:: ARBEITSAUFTRÄGE ::
**1)** Beantworte zur Theaterkritik folgende Fragen:
(a) An welchem Ort fand die Veranstaltung statt?
(b) Wer hat das Lektorat übernommen?
(c) Was stellt das hölzerne, quadratische Konstrukt mit der Glühbirne dar?
**2)** Setze die Theaterkritik zu «Faust 1-3» im Anschluss an ihren letzten Satz fort.

:: QUELLENAUSZUG ::
+ + +
Ein Faust – Zwei Gegenspieler – Drei Stücke

Die Veranstaltung
Was: Faust 1-3
Wo: Schauspielhaus Zürich
Wann: 08.03.2012
Bereich: Theater
Die Autorin
Nadine Burri: Jahrgang 1981, studierte Germanistik und schreibt an einer Dissertation zu alter Geschichte und Literatur, Redaktionsmitglied des Elfenbeintürmers (Historikermagazin der Universität Zürich)
Die Kritik
Lektorat: Moritz Weber.
Von Nadine Burri, 10.3.2012
Die Bühne ragt weit in die Zuschauerreihen hinein. Ein hölzernes, quadratisches Konstrukt mit einer kargen Glühbirne in der Mitte stellt das «enge Bretterhaus» dar. Eine Distanz zwischen Bühne und Publikum wird von Anfang an verweigert. Die beiden Akteure – Faust und sein Alter Ego Mephisto – suchen die Nähe zum Volk. Am Bühnenrand stehend treten sie gleich zu Beginn in Kontakt mit den Zuschauern. Die Angst der Schauspieler vor dem «belesenen Publikum» wirft bei ihnen die Frage auf, wie der allseits bekannte Faust neu inszeniert werden könnte: «Wie findet man einen frischen Blickwinkel, der dem Volk gefällt?» Der Zuschauer wähnt sich zwar erst in Goethes «Vorspiel auf dem Theater», doch bereits hier wird deutlich, dass für das gesamte Stück die Frage nach neuen Perspektiven zentral ist.
Das Stück konzentriert sich stark auf Worte, auf ihren Sinn oder Unsinn, ihre Möglichkeiten oder Unmöglichkeiten. Die eng am Originaltext bleibenden Sätze fliegen zwischen den Akteuren wie Spielbälle hin und her, während lediglich kleine Gesten und dezente Mimik das Gesprochene untermalen.
Schauspieler – «Faustspieler»
Es ist ein Spiel mit den klassischen Zitaten des ersten Faust-Teils und szenischen Ausflügen in den zweiten Teil. Die Sprache schwankt zwischen philosophisch-pathetisch, pragmatisch und ironisch. Pointierte Aussagen führen bei den Zuschauern zu Gelächter. Die eigentliche Handlung des Stücks gerät zeitweise in den Hintergrund und wird nur durch virtuose Wortwechsel zwischen Faust und Mephisto dargestellt. Dabei vollführen beide diverse Rollentausche, reissen sich gegenseitig aus ihrer Verzweiflung und gleichzeitig aus dem originalen Ablauf des Stücks. Es ist dem Zuschauer nicht möglich, passiv zuzusehen. Immer wieder wird er aktiv in das Geschehen hineingezogen und muss sich bemühen, den schnellen, teils chaotisch anmutenden Wort- und Themenwechseln zu folgen.
+ + +
:: DATENABSCHNITT ::

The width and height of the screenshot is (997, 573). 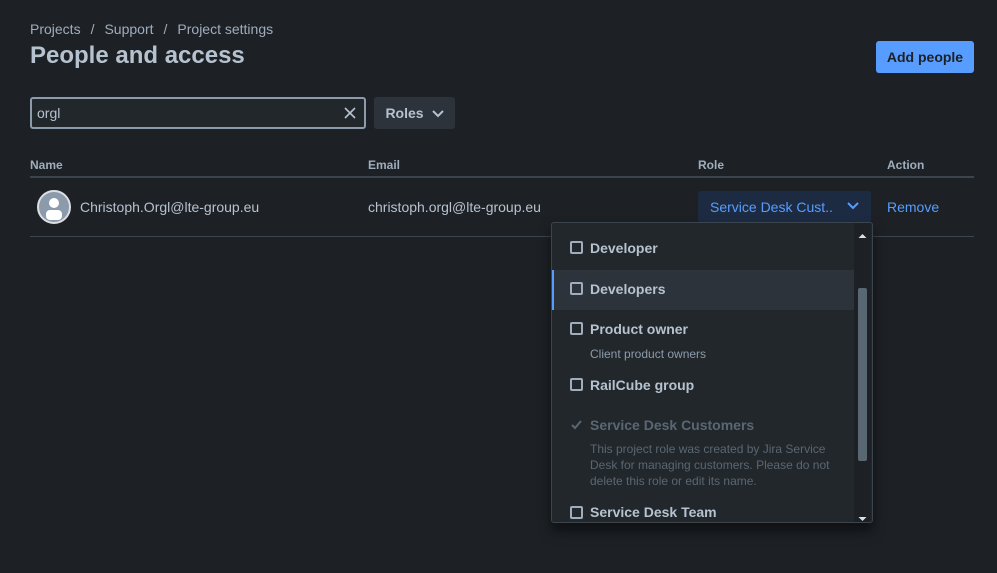 I want to click on user-email: christoph.orgl@lte-group.eu, so click(x=454, y=207).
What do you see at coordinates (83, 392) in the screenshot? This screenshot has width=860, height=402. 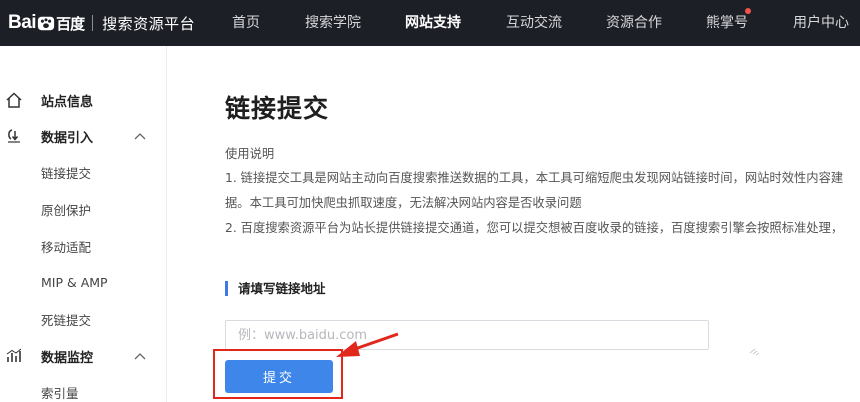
+ + +
:: ERGEBNISSE ::
**1)**
(a) Im Schauspielhaus Zürich.
(b) Moritz Weber.
(c) Das «enge Bretterhaus».

**2)**
«Am Anfang war das Theater»
Wie bereits Goethes Mephisto, so hält auch der ‹Bühnen-Mephisto› seinen Faust zynisch zum Narren. Für einmal ist sogar Faust der ‹teuflische Pudel› und somit Mephistos Diener. Dieser schlüpft in die Rolle Gottes, während er auf des Pudels Rücken die Glühbirne entzündet und Licht bringt. Am Anfang war nicht das Wort, sondern die Tat, die in selbstreferenziellem Wortspiel zu «am Anfang war das Theater» wird.
Ein Video-Einspieler zeigt die Live-Übertragung aus dem dritten Stück des Faust: Elfriede Jelineks Sekundärdrama, das zeitgleich im Keller gespielt wird. Eine junge Frau erzählt in typisch jelinekscher Sprache hart und direkt von der Vergewaltigung durch ihren Vater. Bisherige Leichtigkeit und Humor werden abrupt abgebrochen.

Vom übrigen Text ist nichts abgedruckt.